- [WHAT TO DO]: Once the line with "Click the 8M" is found in the data, output it and each following line exactly, up to and including the line with "has height=502, width=821.", and nothing before or after.

- [THE DATA]:
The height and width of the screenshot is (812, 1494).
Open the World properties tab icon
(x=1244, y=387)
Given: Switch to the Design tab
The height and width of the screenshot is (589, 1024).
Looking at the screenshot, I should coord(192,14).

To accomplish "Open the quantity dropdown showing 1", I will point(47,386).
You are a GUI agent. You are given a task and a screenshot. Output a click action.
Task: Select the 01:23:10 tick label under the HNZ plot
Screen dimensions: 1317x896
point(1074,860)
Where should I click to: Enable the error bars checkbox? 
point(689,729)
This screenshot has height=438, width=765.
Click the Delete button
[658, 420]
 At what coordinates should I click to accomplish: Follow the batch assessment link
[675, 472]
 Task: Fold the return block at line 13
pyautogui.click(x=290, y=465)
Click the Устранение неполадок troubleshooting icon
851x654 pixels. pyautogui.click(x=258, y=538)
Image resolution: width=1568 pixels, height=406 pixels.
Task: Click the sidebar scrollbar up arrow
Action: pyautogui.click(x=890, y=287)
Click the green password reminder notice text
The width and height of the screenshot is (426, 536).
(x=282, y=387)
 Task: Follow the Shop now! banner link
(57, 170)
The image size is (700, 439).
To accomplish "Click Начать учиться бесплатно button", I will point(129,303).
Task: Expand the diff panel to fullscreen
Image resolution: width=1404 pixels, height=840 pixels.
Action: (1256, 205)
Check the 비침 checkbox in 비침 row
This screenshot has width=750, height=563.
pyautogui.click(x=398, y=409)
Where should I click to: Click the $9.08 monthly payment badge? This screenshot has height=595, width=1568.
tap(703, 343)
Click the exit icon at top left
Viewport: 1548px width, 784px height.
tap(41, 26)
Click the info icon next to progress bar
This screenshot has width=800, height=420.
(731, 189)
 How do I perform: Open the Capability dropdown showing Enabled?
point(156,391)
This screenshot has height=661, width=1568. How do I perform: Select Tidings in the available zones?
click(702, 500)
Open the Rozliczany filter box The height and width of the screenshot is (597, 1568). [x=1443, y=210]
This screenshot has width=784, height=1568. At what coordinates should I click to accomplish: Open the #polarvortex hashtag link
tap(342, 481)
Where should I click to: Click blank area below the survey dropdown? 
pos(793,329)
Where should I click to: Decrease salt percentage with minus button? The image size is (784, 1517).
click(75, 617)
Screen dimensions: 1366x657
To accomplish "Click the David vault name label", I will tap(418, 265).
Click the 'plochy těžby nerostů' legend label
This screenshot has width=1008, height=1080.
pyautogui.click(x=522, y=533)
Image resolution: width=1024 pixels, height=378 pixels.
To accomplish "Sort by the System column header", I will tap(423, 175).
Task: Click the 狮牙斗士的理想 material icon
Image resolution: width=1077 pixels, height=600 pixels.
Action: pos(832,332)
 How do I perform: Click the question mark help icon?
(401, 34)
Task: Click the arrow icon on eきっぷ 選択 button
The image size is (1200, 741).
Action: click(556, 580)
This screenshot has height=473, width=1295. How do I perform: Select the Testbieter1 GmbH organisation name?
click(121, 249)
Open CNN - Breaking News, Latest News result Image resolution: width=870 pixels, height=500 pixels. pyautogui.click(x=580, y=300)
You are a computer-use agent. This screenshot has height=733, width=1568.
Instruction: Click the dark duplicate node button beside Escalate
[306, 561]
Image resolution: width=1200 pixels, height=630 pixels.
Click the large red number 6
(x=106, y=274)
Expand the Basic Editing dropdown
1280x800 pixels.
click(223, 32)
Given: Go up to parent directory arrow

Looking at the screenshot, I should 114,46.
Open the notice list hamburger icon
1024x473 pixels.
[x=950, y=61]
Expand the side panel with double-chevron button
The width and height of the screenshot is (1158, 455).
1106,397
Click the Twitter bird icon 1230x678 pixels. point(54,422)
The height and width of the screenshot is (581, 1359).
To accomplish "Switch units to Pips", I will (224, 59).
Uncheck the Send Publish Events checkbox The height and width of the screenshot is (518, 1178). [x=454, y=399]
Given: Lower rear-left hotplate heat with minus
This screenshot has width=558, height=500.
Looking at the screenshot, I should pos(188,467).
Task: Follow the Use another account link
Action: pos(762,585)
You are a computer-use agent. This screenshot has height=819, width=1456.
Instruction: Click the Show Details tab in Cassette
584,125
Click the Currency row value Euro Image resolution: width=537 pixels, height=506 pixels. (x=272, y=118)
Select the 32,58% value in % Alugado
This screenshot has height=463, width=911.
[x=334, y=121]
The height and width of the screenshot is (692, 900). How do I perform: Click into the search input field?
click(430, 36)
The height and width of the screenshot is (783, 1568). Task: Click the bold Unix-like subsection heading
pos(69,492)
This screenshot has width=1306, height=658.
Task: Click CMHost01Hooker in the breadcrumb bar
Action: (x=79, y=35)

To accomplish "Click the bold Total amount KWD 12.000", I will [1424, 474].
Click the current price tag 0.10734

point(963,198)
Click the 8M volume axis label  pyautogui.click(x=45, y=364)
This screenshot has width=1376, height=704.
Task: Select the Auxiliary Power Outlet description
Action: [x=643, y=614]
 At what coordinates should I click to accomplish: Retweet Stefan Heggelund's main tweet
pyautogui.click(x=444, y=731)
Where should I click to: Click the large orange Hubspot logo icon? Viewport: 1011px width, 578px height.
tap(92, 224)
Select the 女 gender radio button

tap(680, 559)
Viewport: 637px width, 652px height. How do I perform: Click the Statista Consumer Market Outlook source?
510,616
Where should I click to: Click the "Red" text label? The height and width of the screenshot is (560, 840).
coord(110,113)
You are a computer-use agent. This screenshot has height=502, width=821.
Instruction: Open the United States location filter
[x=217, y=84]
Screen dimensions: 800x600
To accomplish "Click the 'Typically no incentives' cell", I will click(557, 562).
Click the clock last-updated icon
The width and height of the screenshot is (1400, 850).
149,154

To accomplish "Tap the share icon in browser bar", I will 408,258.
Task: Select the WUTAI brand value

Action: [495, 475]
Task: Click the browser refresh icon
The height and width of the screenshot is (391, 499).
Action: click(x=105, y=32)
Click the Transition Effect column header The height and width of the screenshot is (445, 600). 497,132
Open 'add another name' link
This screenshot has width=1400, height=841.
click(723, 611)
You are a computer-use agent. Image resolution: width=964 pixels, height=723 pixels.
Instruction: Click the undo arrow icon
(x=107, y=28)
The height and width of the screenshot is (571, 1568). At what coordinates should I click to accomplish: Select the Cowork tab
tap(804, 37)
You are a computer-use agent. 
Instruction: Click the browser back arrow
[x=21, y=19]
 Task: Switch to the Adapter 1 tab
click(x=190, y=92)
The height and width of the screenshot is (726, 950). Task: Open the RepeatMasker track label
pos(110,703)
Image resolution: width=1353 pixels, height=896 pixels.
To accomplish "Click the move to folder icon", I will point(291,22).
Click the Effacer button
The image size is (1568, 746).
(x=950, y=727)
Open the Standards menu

- [TASK ANSWER]:
Click the 8M volume axis label  pyautogui.click(x=45, y=364)
This screenshot has width=1376, height=704.
Task: Select the Auxiliary Power Outlet description
Action: [x=643, y=614]
 At what coordinates should I click to accomplish: Retweet Stefan Heggelund's main tweet
pyautogui.click(x=444, y=731)
Where should I click to: Click the large orange Hubspot logo icon? Viewport: 1011px width, 578px height.
tap(92, 224)
Select the 女 gender radio button

tap(680, 559)
Viewport: 637px width, 652px height. How do I perform: Click the Statista Consumer Market Outlook source?
510,616
Where should I click to: Click the "Red" text label? The height and width of the screenshot is (560, 840).
coord(110,113)
You are a computer-use agent. This screenshot has height=502, width=821.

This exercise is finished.